Ultimately, it’s a classic case of “when all you have is a hammer, everything looks like a nail.” For me, coding has become that hammer, and the process of editing video is the nail I set out to automate.
System Components
1. Script Generation & Voiceover Creation
The process begins with creating a compelling voiceover script:
- Script Creation: Write the script yourself or use AI tools like ChatGPT
- Best Practices: Include detailed notes about the video topic in your prompt
- Duration: Currently optimized for 4-5 minute videos
- Voice Generation: Use Chatterbox TTS service with your own voice as reference audio

Technical Challenge: Chatterbox has a 40-second limit per generation, so I divide the script into smaller paragraphs that fit within this constraint.
2. Audio Processing & Transcription
Once the voiceover is generated, it needs to be refined and transcribed:
- Audio Compilation: Edit out unnecessary noise and mistakes
- Segmentation: Divide into 2-minute segments for optimal processing
- Transcription: Use faster_whisper library for word-level and sentence-level timestamps
I'm using capcut to assemble the wav files generated by chatterbox, then I remove the noises, gaps and then cut them into max 2 minute chunks. This is somewhat manual to ensure quality control.

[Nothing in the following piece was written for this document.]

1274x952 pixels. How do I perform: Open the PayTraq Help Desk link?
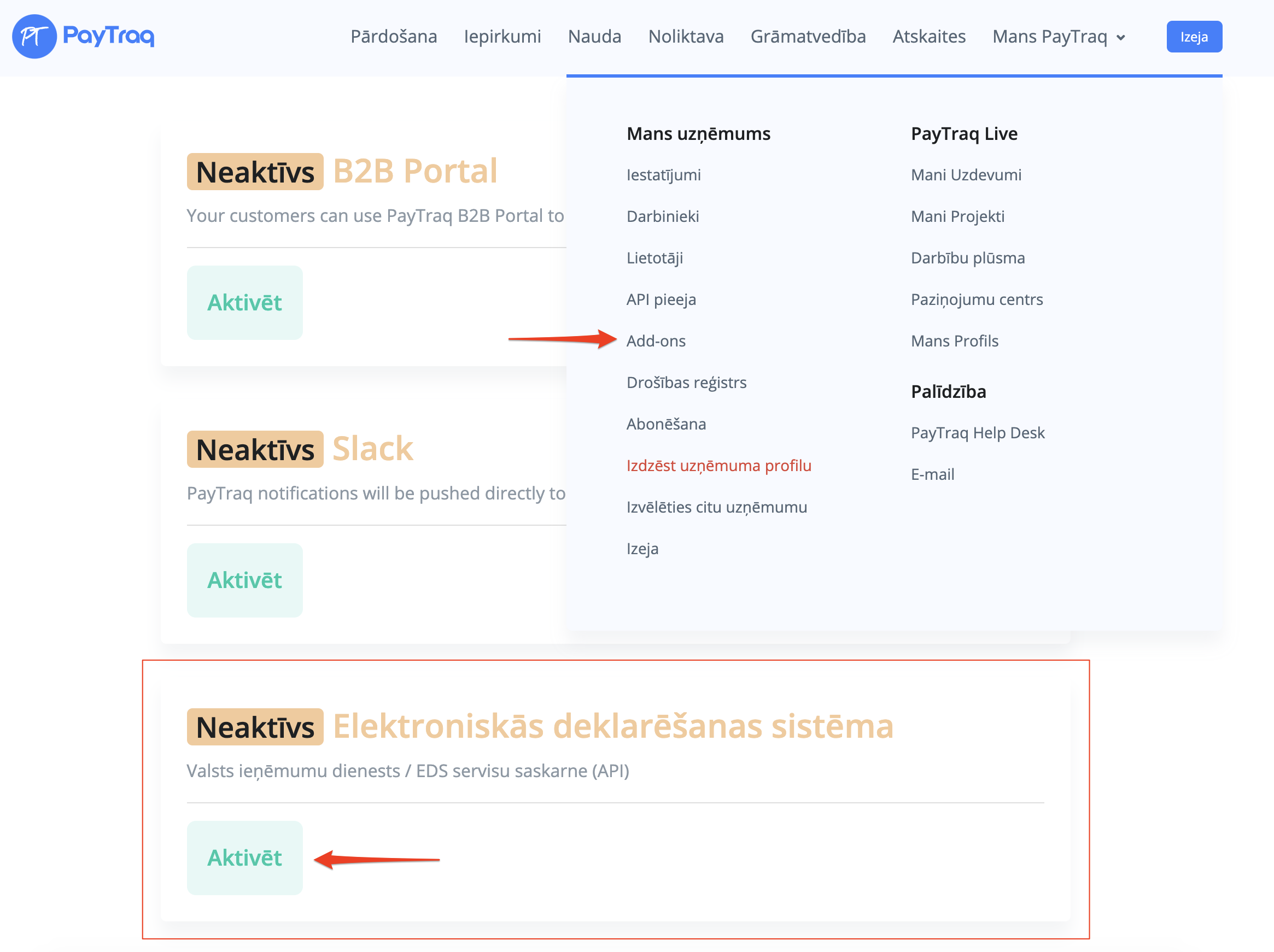pyautogui.click(x=978, y=432)
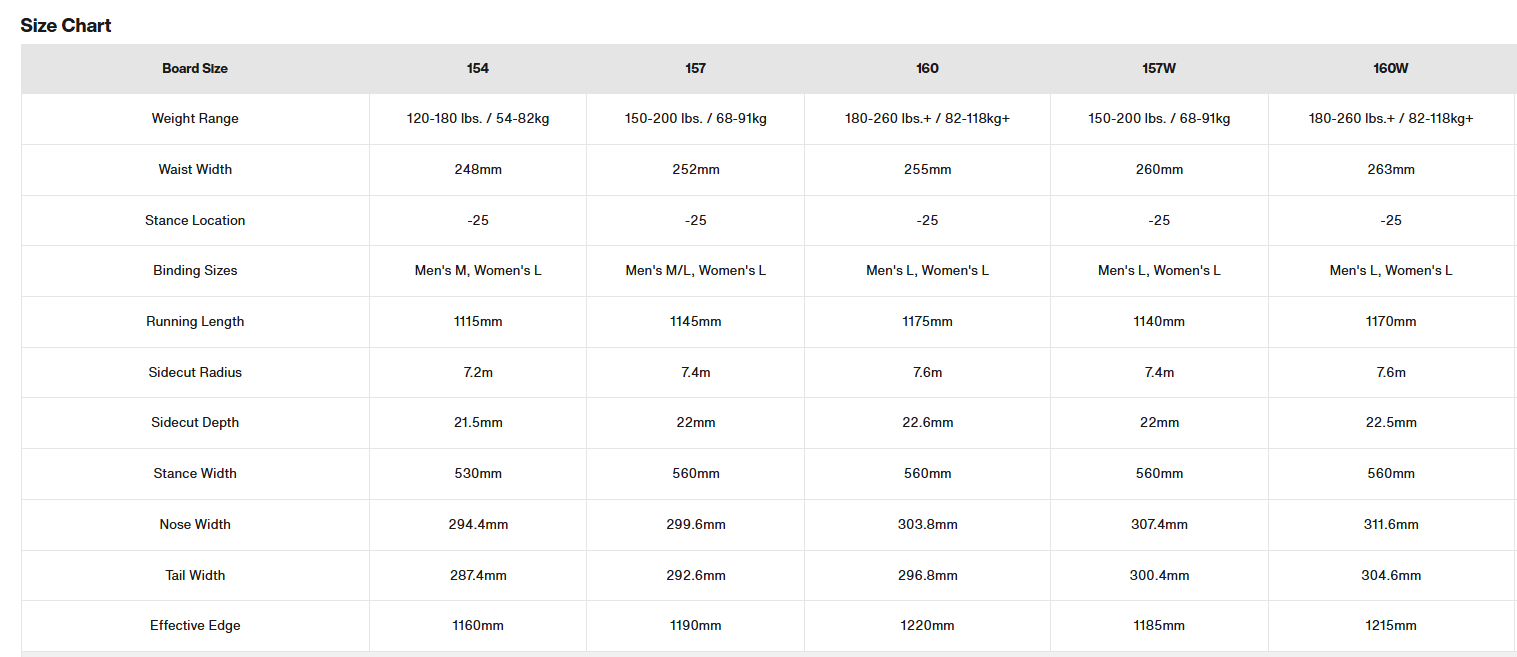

Custom Solution: I built my own sentence-level timestamp extractor because the default implementation sometimes cuts sentences in the middle, which breaks my shot list generation.
3. AI-Powered Shot List Generation
This is where the magic happens - using AI to plan the visual content:
- Remotion Integration: Leverage the JavaScript framework's composition system
- Available Shots: Query the
/compositionsendpoint to get available shot types - AI Planning: Send transcript + available compositions to Gemini AI
- Structured Output: Receive JSON with sentence timing and composition data
I have a prompt craft api that pings the /compositions endpoint to get available compositons. it also has the voiceover files that it sends to the transcription endpoint, to get word level and sentence level timestamps. it then creates a prompt with the avalable composions some system prompt and also the transcription json.


4. Video Assembly & Rendering
The final step brings everything together:
- MasterSequence Composition: Converts the JSON shot list into a timeline
- Integrated Audio: No need for external NLE editors like Premiere Pro
- Smart Transitions: Applied to only 50% of shots to avoid visual overload
- Direct Rendering: Export final video from the Remotion timeline

Technical Implementation
The system processes 1-2 minute voiceover segments from a complete 4-6 minute script to generate accurate transcriptions. Each segment goes through:
- Whisper Transcription → Word/sentence timestamps
- Custom Sentence Extraction → Complete sentence boundaries
- Gemini AI Planning → Visual shot recommendations
- Remotion Rendering → Final video output
Here's a visual representation of the workflow:
Key Benefits
- Reduced Manual Work: Automates script-to-video pipeline
- Consistent Quality: AI ensures proper timing and visual flow
- Human Oversight: Maintains creative control and quality assurance
- Scalable Process: Can handle multiple video projects efficiently
Future Improvements
- Expand beyond 4-5 minute video limit tackling the context limit challenge of llms
- Add more shot types / composotions for visual variety.
- Multi shot sequence for sentences that need them
- Automated image and video retreival and integration.
Conclusion
This semi-automated system represents a significant step toward more efficient video content creation. While AI handles the technical heavy lifting, human creativity and quality control remain essential for producing engaging content. The combination of modern AI tools with traditional video editing principles creates a powerful workflow that's both efficient and maintainable.
Have you experimented with AI-powered video creation? I'd love to hear about your experiences and any improvements you've discovered!